Harold E. Taylor, Haverford College, MIT, and University of Iowa alumnus, was a professor of physics at The Richard Stockton College of New Jersey for over 30 years. As one of the original faculty members, Taylor did research and instructed in the subjects of astrophysics, meteorology, astronomy, electronics, and general physics. One of the research projects Taylor instrumented was a large groundwater source heat pump system to heat and cool the entire academic complex at Stockton. This geothermal well-based system saves the institution around US$500,000 per year in electricity for heating and cooling. He was the brother of Nobel laureate Joseph Hooton Taylor Jr.

In his early college years, he was a notable soccer player.
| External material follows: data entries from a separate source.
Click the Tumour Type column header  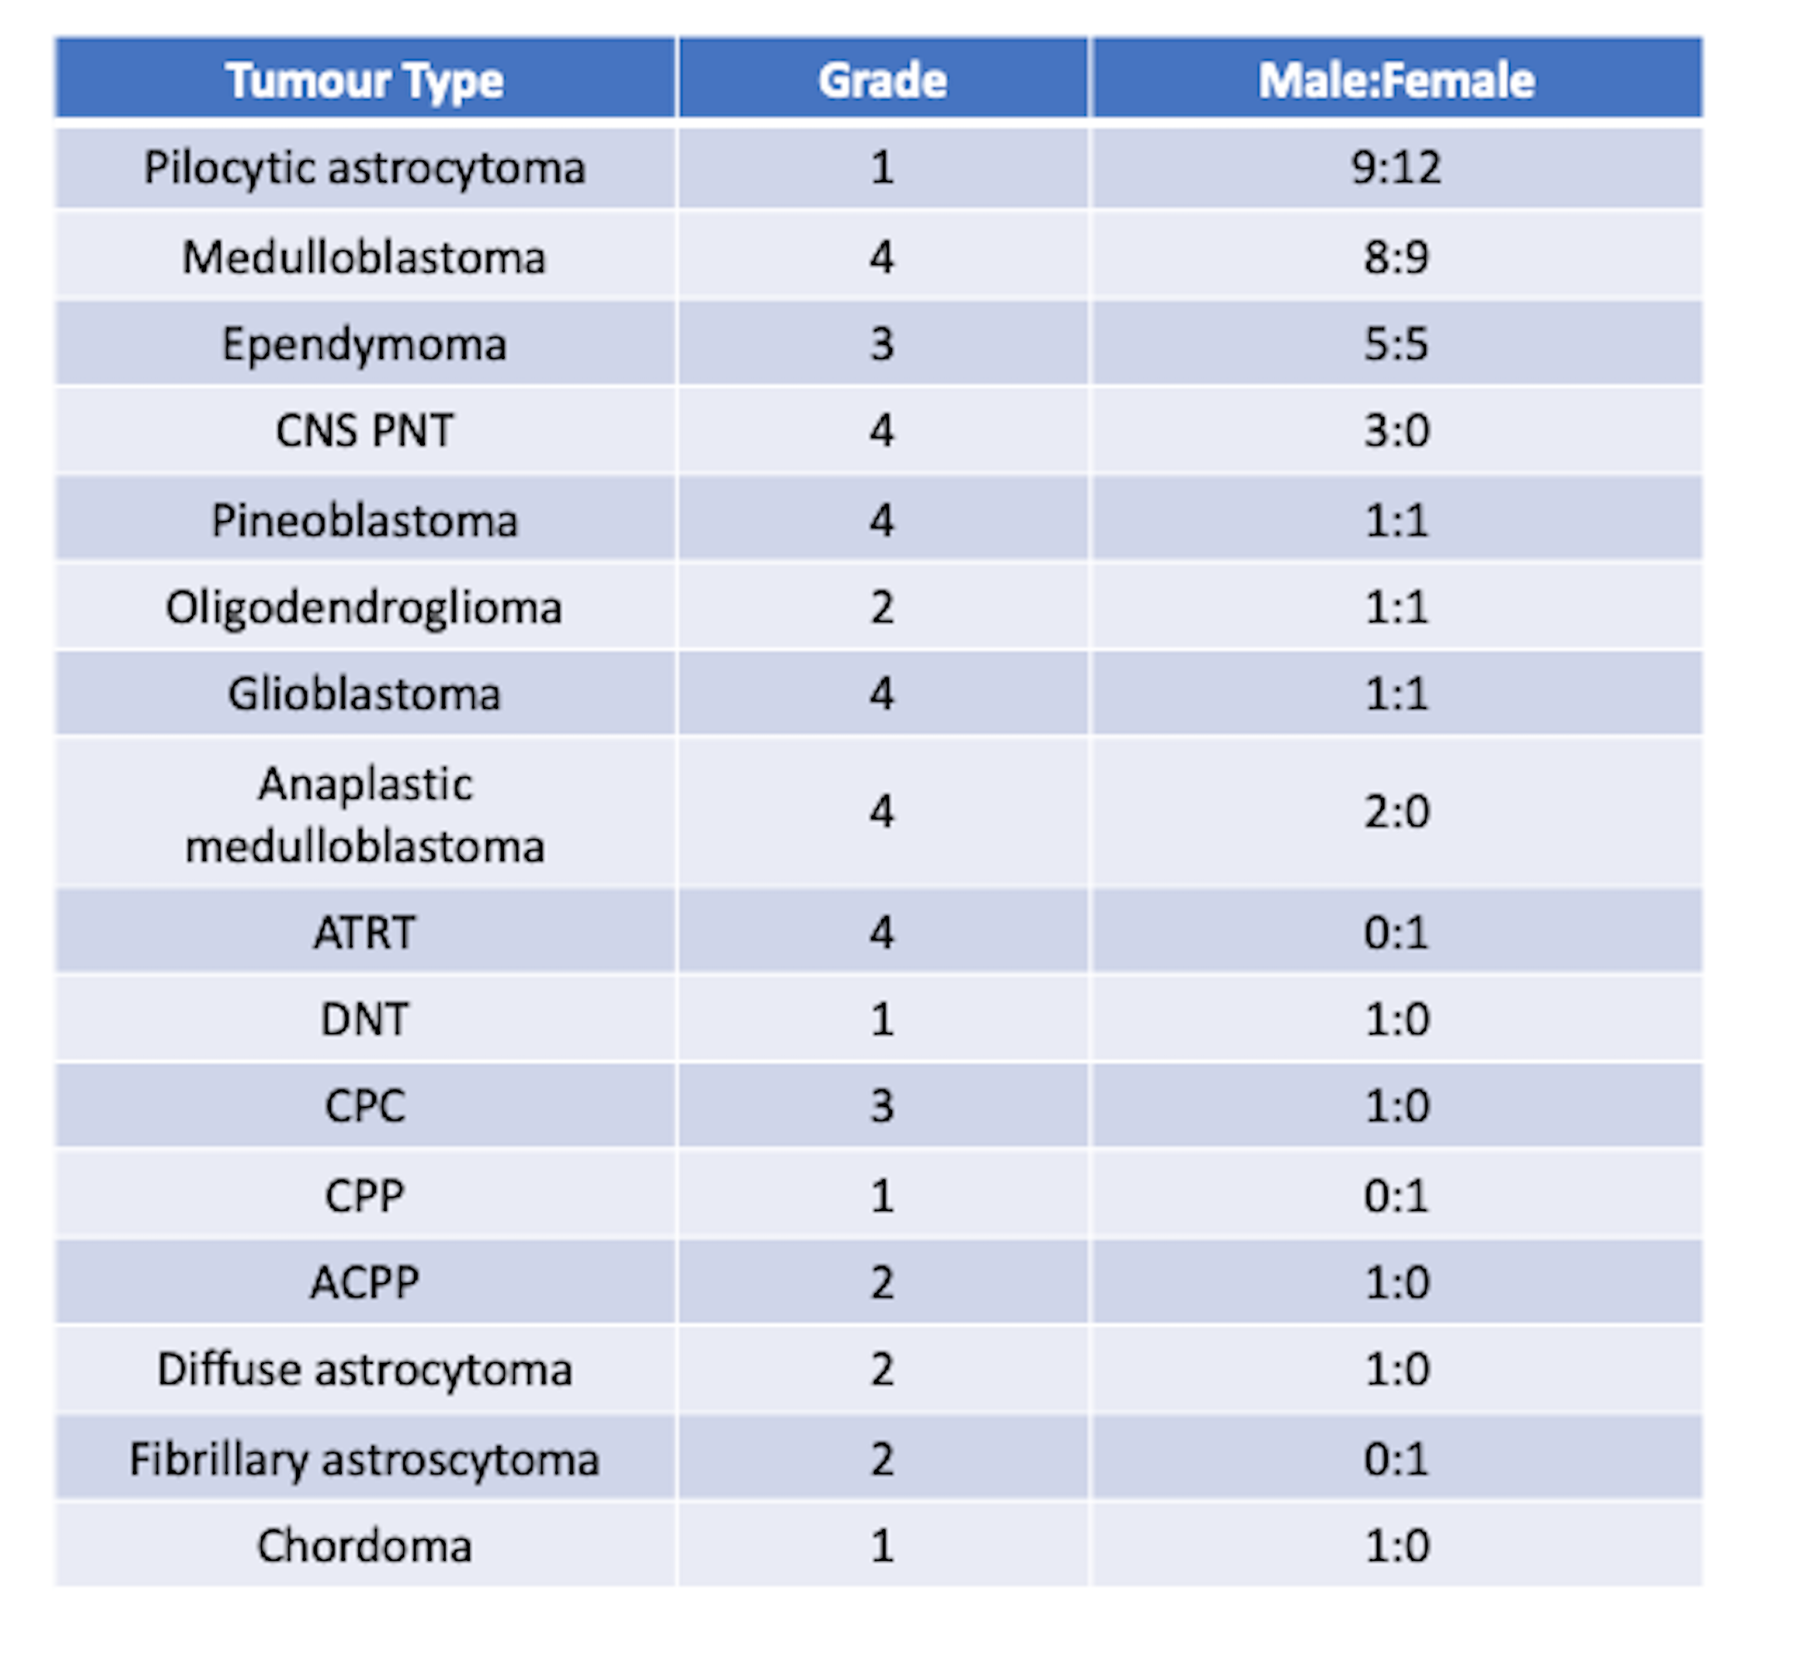point(365,80)
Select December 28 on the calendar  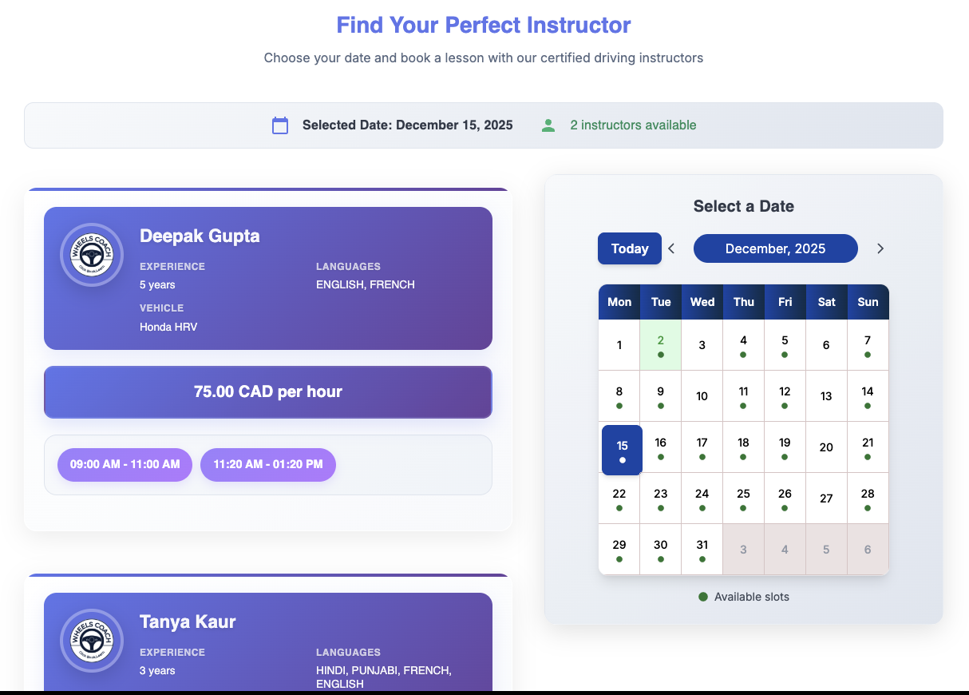click(868, 494)
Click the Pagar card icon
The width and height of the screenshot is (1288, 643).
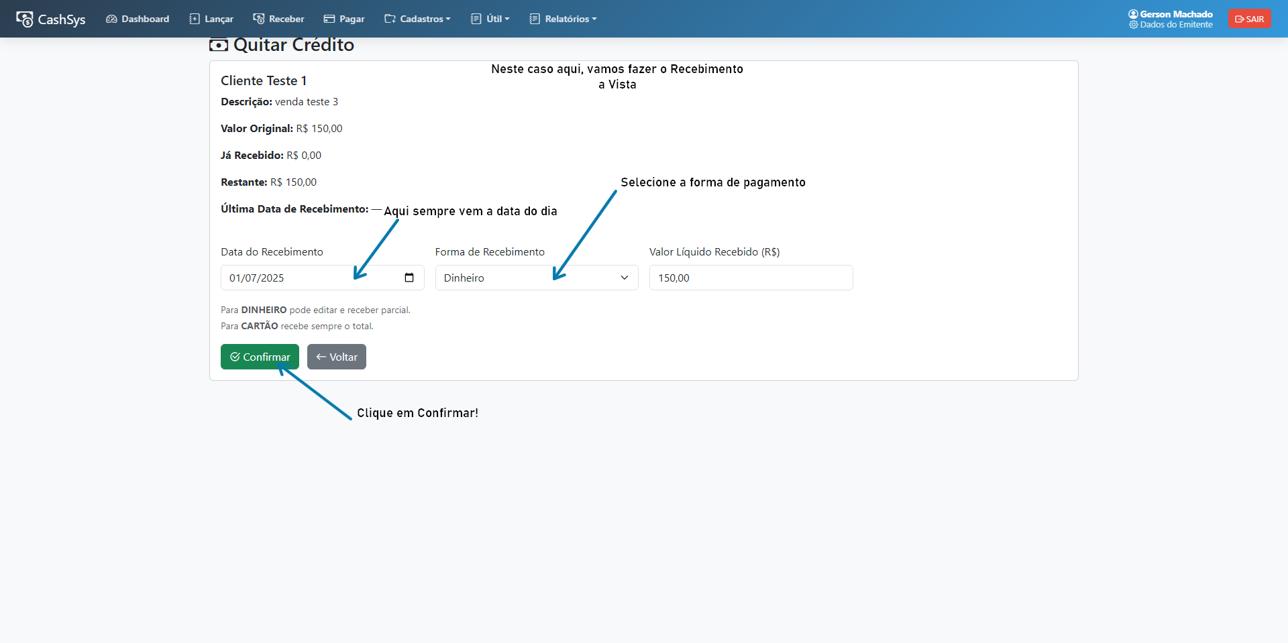coord(329,19)
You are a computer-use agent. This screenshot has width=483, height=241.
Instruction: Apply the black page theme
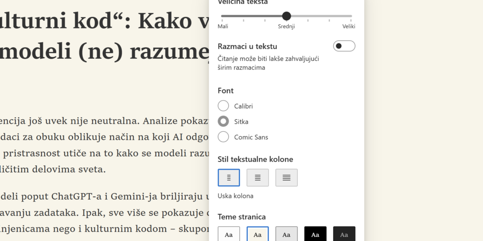click(x=315, y=234)
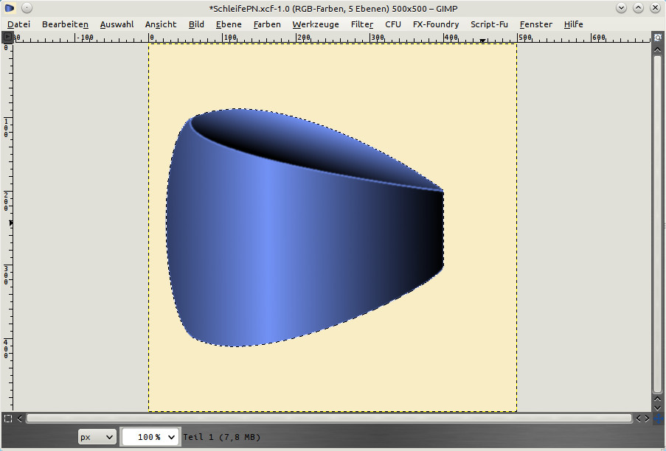Open the px unit dropdown
Screen dimensions: 666x451
[97, 437]
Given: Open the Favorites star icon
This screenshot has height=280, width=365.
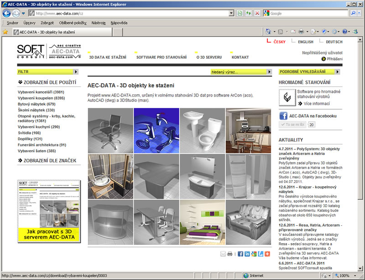Looking at the screenshot, I should (x=5, y=32).
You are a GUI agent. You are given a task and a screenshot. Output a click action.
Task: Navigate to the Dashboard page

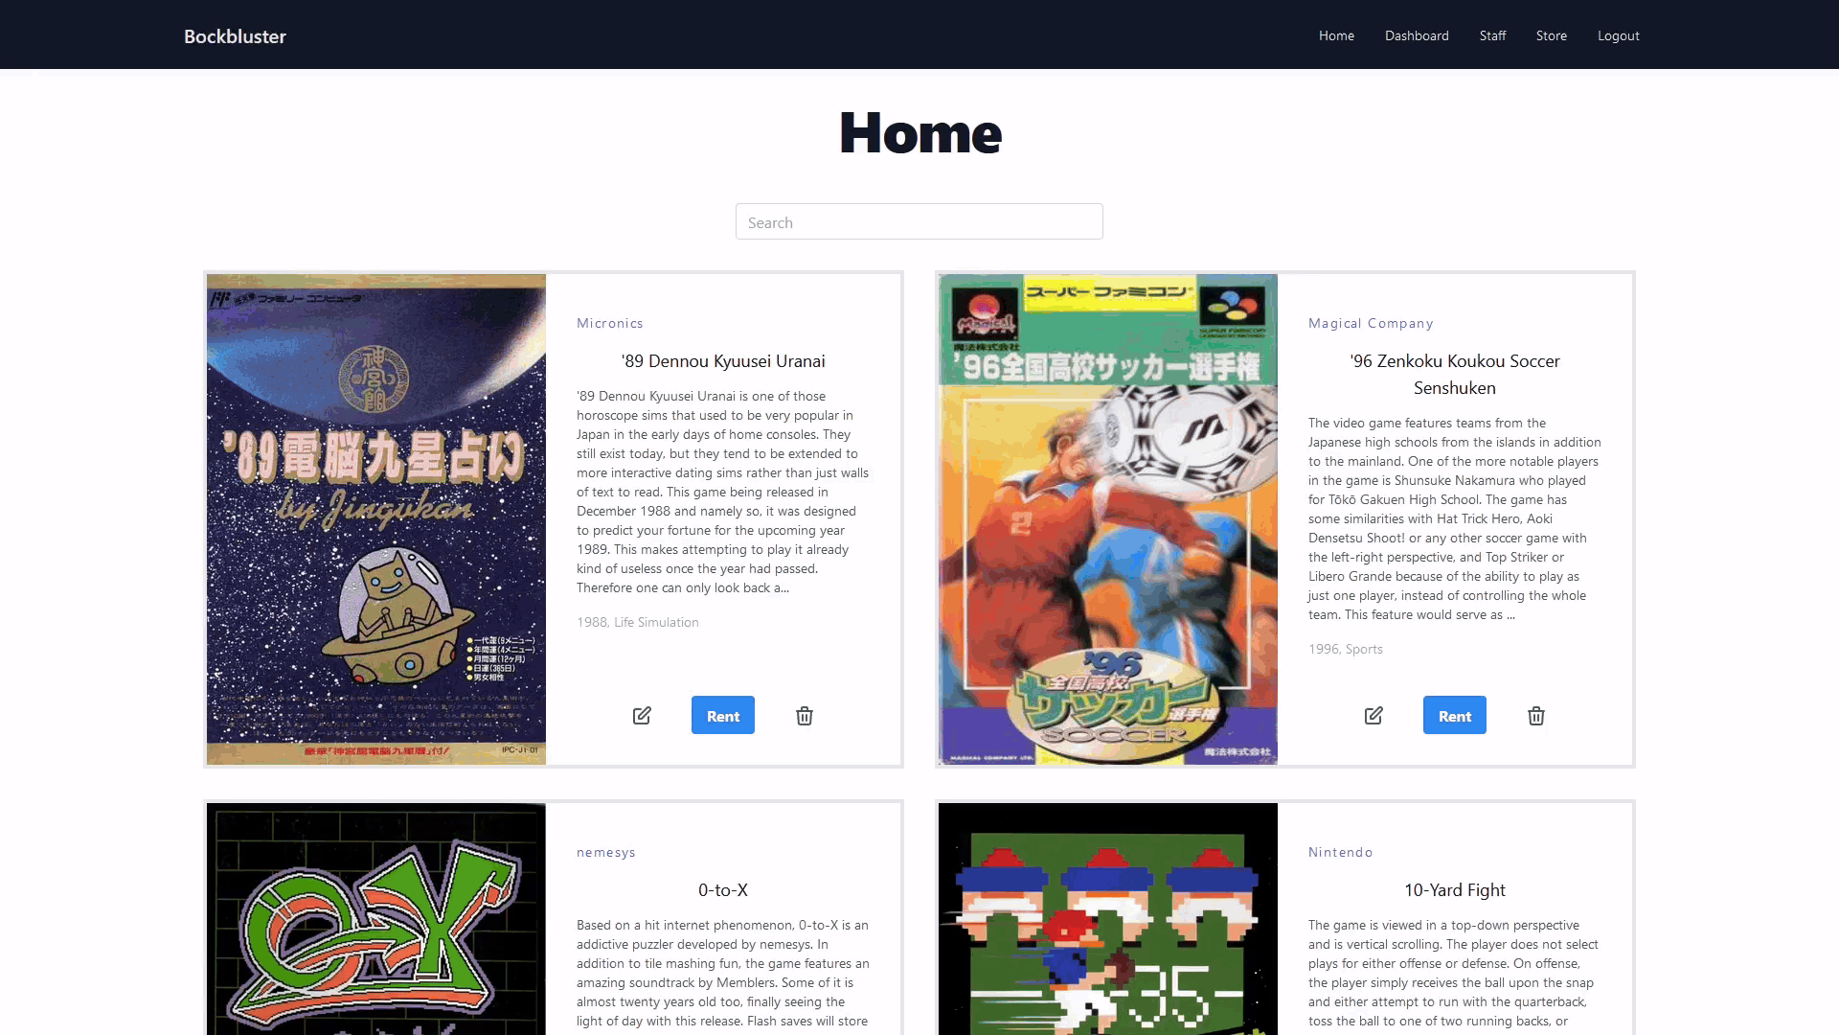coord(1418,35)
==Extra curricular activities==
Taylor also chaired the local Amnesty International chapter in Atlantic County, New Jersey. Hal died in December 2001. The college has since renamed the campus observatory, which he helped facilitate in 1974, in his honor.

==Family==
He is the brother of Nobel Prize in Physics laureate Joseph Hooton Taylor Jr.

==Honours==
There is also a school scholarship in his name, the Dr. Harold E. Taylor Physics Award Endowment
.

The Stockton astronomical observatory is named after him.

==Amateur radio==
During their youth, Joseph and Hal were enthusiasts of amateur radio. Together they erected numerous large, rotating antennas, high above the roof of their family's three-story Victorian farmhouse. Their radios were mostly built from a mixture of post-war surplus equipment and junk television sets. Later in life, Hal moved back to the family farm following the death of their father to carry on the tradition and help run the farm. He was known to be interviewed by local news stations during times of extreme weather, such as droughts.

==Athletics==
Hal was one of Haverford College's greatest and most admired athletes ever. As a right fullback in soccer he was selected to the first All-American team in an era when there was only one such eleven, covering all colleges in the country.